Back in November 2007, I warned that temp benefits were "one of the biggest political icebergs in the staffing world's waters," and I recommended a solution that could steer the industry clear of danger. The solution I had in mind was cafeteria-style benefits. From that blog of many months ago:
Instead of paying a worker, for example, $20/hour, a staffing firm could pay $17/hour, with $3/hour of cafeteria-style benefits. The worker would then have the option of selecting benefits as desired, or adding the cash back to their check.
Now that we are in the thick of a benefits change that many staffing firms perceive with the same emotion as they would a grizzly bear in the kitchen, I thought I would make my case again, as the general mood may be more receptive.

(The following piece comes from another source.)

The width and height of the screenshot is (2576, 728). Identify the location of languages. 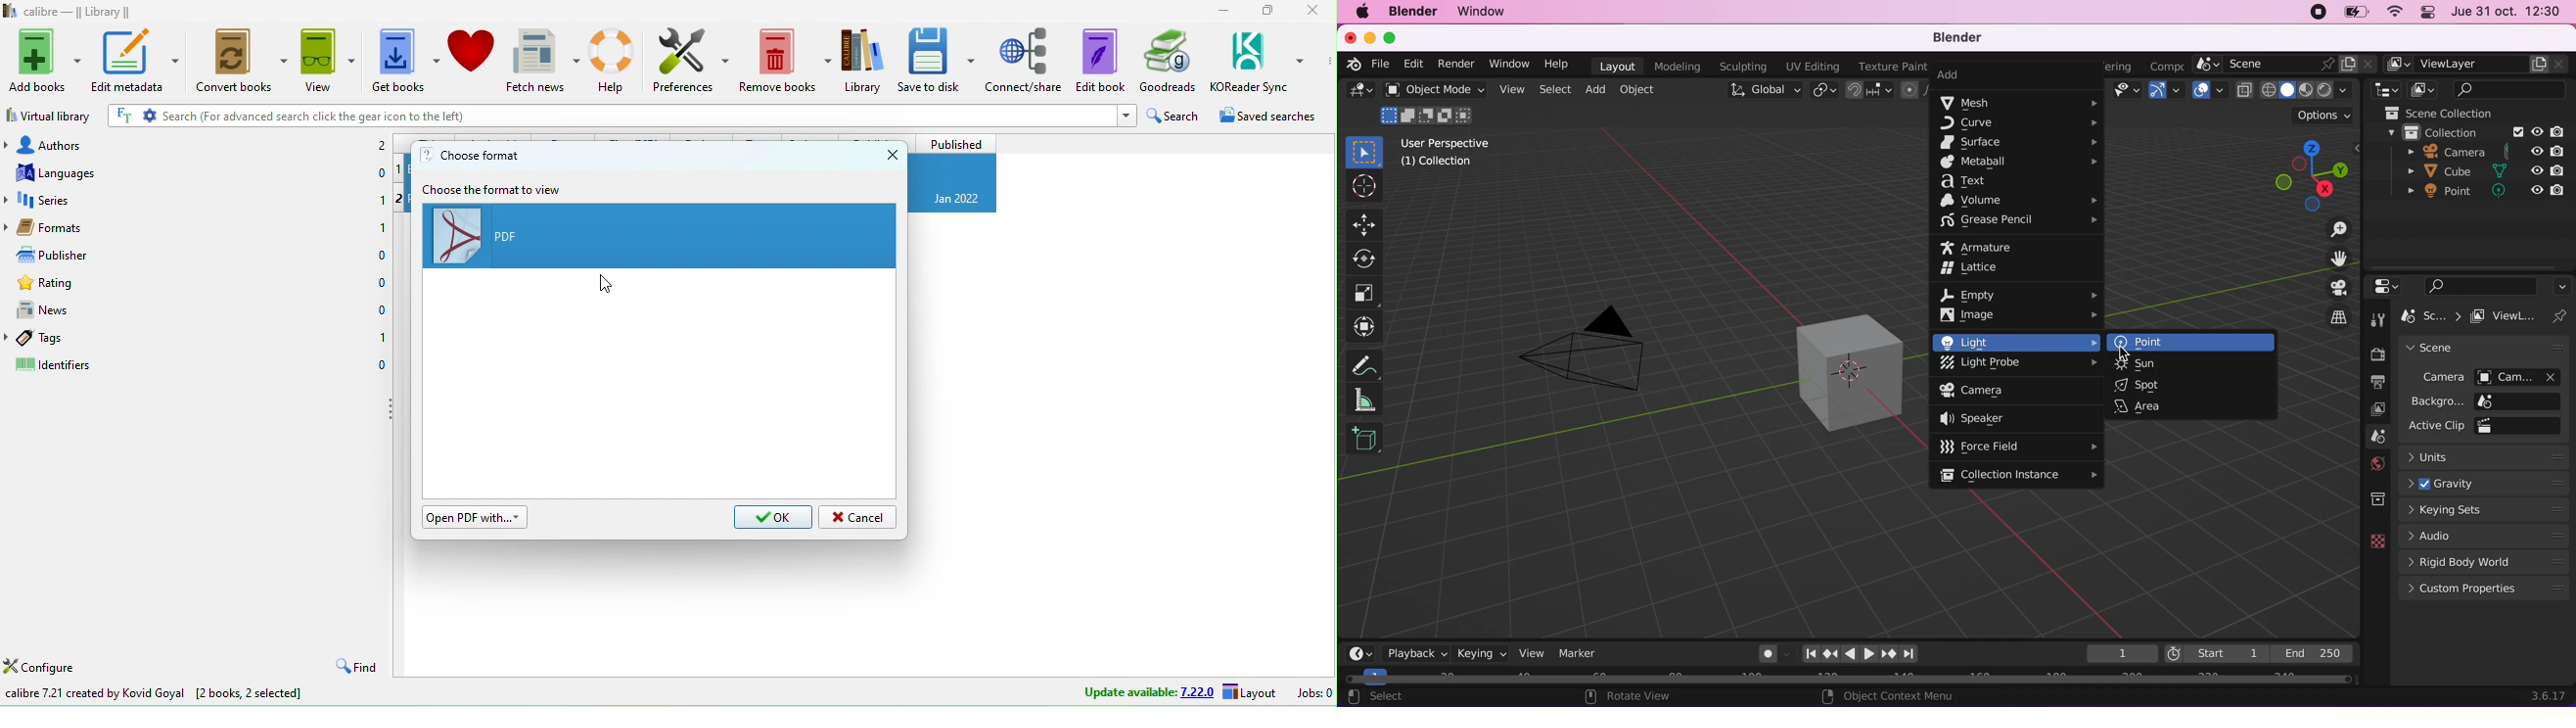
(77, 172).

In the new healthcare regime, effective 2014, staffing firms will need to either offer "regular" health insurance of the subsidized kind, or pay a hefty penalty (that is, for all temps working more than 30 hours per week over the course of an entire month).
Scary, yes, but anyone familiar with the economics of taxation (see "incidence of taxation" for details) will tell you that the party who initially "pays" the tax isn't necessarily who really bears the cost when all is said and done, as taxes are sometimes passed on to others. In this case, who ultimately bears the cost of the new plan will come down to a negotiation between the various parties--the worker, the staffing firm and the buyer.
If staffing firms blend pay and benefits together by adopting the cafeteria-style system, it will at least objectify the temporary worker's total compensation and so make the negotiation in that regard less one-sided. But wait, there's more.
According to our 2009 Contingent Worker Survey, 48% percent of temporary workers already have healthcare benefits from a source other than the staffing firm--from spouses, COBRA, retirement packages, etc. This means that any plan in which staffing firms will be paying for healthcare insurance for all temps will be a redundant cost half the time--nice for the insurance companies who can split the costs of any claim, but the temps would probably rather have plain cash.
If there are PEOs out there already offering cafeteria-style benefits, this is your moment! I suggest gearing up your sales people to sell temporary staffing firms with the idea of outsourcing benefits to you.
OK, this may not be my very last pitch on this subject.